◆ PROBLEM DESCRIPTION:
Starting at the line that contains "Task: Click the Yellow Cards statistic label" in the listing below, write out every line word for word until you have written the line that contains "Given: Toggle the sidebar panel icon".

◆ RECORDS FOR THIS TASK:

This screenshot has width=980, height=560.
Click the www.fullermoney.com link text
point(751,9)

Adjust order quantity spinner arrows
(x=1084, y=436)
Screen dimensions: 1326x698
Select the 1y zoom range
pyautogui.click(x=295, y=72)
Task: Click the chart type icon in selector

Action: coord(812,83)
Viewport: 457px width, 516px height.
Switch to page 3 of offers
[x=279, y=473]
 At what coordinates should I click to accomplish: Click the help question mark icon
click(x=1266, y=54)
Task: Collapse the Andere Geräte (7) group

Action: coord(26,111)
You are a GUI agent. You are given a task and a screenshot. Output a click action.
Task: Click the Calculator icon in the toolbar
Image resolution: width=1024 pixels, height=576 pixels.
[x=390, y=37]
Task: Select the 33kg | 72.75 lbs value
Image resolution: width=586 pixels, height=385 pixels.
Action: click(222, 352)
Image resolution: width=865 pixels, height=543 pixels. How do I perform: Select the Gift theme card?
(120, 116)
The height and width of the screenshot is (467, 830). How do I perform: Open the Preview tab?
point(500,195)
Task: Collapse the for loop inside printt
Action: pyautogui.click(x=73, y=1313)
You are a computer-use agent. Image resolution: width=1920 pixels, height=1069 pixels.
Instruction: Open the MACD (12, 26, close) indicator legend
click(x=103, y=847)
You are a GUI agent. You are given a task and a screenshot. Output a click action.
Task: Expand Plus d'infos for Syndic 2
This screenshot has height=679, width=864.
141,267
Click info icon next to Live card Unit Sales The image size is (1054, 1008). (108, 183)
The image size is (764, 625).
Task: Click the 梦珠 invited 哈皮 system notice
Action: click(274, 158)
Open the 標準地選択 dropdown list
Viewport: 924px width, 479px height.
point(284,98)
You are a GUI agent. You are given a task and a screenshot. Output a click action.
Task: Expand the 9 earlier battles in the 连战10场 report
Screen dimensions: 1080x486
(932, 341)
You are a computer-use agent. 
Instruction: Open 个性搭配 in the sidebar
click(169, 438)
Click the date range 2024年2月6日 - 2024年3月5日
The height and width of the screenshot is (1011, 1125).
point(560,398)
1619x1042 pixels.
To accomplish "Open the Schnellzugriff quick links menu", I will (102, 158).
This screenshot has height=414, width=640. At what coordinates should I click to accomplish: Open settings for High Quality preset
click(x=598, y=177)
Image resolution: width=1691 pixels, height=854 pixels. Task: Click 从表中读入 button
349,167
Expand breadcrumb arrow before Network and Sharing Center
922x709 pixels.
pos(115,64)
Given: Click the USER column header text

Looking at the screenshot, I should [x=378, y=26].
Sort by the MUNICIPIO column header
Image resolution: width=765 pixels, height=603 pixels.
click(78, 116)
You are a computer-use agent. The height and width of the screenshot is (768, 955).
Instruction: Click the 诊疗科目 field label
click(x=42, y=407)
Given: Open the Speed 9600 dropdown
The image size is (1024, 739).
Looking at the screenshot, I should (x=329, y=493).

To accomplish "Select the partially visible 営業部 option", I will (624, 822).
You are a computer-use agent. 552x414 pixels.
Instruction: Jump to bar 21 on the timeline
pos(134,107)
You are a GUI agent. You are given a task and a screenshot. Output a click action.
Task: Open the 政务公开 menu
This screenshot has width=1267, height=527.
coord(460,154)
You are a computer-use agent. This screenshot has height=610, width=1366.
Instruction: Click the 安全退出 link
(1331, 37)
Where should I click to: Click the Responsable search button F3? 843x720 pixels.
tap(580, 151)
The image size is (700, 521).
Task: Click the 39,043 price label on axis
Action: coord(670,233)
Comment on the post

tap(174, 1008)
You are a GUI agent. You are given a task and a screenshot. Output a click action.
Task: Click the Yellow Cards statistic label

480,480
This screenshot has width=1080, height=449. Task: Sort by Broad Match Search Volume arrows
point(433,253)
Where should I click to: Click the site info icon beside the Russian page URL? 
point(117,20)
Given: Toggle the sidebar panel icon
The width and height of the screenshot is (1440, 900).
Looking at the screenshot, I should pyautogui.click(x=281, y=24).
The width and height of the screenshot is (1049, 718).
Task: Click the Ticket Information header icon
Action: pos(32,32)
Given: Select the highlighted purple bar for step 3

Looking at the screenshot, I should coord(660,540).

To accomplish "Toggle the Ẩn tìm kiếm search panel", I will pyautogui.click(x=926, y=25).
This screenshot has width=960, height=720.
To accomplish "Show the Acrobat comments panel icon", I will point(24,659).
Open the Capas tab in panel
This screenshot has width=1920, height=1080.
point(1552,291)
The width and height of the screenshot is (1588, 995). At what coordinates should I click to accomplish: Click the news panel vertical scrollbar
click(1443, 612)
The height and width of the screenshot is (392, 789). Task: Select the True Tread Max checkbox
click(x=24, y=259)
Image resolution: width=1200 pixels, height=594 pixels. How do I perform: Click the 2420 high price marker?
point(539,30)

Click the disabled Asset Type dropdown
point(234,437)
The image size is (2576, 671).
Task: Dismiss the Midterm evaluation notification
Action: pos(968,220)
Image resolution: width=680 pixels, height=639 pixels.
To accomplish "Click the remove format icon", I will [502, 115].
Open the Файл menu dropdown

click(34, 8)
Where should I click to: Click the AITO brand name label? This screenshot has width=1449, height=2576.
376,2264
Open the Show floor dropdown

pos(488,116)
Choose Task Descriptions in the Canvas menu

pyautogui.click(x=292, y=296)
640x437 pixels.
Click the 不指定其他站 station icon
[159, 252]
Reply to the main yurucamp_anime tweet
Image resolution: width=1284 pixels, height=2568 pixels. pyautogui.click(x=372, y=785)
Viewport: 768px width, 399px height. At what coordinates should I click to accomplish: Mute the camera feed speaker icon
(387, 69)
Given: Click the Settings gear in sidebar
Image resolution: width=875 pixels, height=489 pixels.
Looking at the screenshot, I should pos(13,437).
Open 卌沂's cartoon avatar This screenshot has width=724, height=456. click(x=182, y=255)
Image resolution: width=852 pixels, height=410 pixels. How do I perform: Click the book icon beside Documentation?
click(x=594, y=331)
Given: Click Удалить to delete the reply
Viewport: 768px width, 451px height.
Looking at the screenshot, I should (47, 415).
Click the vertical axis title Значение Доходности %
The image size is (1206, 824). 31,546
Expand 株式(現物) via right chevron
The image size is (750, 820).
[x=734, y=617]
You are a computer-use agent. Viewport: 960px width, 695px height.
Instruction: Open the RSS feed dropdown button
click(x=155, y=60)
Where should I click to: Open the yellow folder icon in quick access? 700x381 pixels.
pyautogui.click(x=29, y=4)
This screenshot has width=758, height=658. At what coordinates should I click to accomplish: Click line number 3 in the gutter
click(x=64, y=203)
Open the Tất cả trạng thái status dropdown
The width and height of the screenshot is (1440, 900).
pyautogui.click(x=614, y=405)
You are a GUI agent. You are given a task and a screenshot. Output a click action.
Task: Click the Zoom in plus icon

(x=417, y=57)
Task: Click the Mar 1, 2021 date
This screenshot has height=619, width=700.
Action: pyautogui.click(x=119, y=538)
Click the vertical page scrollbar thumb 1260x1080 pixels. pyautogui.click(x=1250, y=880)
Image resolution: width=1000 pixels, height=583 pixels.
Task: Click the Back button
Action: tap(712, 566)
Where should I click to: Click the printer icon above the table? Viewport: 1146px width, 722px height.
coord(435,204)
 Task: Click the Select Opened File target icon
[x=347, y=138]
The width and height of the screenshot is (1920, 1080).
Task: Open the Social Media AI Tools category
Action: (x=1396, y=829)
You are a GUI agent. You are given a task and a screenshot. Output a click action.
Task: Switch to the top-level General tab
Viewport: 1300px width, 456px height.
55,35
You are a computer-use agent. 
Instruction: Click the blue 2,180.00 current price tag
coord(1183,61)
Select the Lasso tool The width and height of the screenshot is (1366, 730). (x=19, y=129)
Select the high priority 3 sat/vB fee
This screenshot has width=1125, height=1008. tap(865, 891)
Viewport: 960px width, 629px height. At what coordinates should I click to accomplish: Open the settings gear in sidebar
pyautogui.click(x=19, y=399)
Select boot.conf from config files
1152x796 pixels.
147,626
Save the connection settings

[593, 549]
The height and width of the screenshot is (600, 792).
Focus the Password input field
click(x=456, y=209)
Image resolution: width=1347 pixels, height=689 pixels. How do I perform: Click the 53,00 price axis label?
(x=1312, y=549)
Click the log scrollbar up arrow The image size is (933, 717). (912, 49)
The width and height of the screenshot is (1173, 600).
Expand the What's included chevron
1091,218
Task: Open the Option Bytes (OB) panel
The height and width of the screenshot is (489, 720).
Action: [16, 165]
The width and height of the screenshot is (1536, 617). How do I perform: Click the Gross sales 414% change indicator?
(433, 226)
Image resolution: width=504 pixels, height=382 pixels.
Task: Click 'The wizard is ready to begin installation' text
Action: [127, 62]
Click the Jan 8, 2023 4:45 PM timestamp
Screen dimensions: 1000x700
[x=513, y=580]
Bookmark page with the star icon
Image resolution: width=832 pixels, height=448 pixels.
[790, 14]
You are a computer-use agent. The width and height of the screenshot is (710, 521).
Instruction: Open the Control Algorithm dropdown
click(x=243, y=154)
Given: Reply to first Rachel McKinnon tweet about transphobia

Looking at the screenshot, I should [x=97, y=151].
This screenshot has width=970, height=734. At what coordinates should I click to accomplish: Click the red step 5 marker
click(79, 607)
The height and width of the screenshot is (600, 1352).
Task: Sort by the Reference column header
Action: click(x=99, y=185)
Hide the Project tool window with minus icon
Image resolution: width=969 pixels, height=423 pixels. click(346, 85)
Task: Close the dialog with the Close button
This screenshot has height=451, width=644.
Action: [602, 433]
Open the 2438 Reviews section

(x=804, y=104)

◆ SOLUTION:
Task: Click the Yellow Cards statistic label

480,480
This screenshot has width=1080, height=449. Task: Sort by Broad Match Search Volume arrows
point(433,253)
Where should I click to: Click the site info icon beside the Russian page URL? 
point(117,20)
Given: Toggle the sidebar panel icon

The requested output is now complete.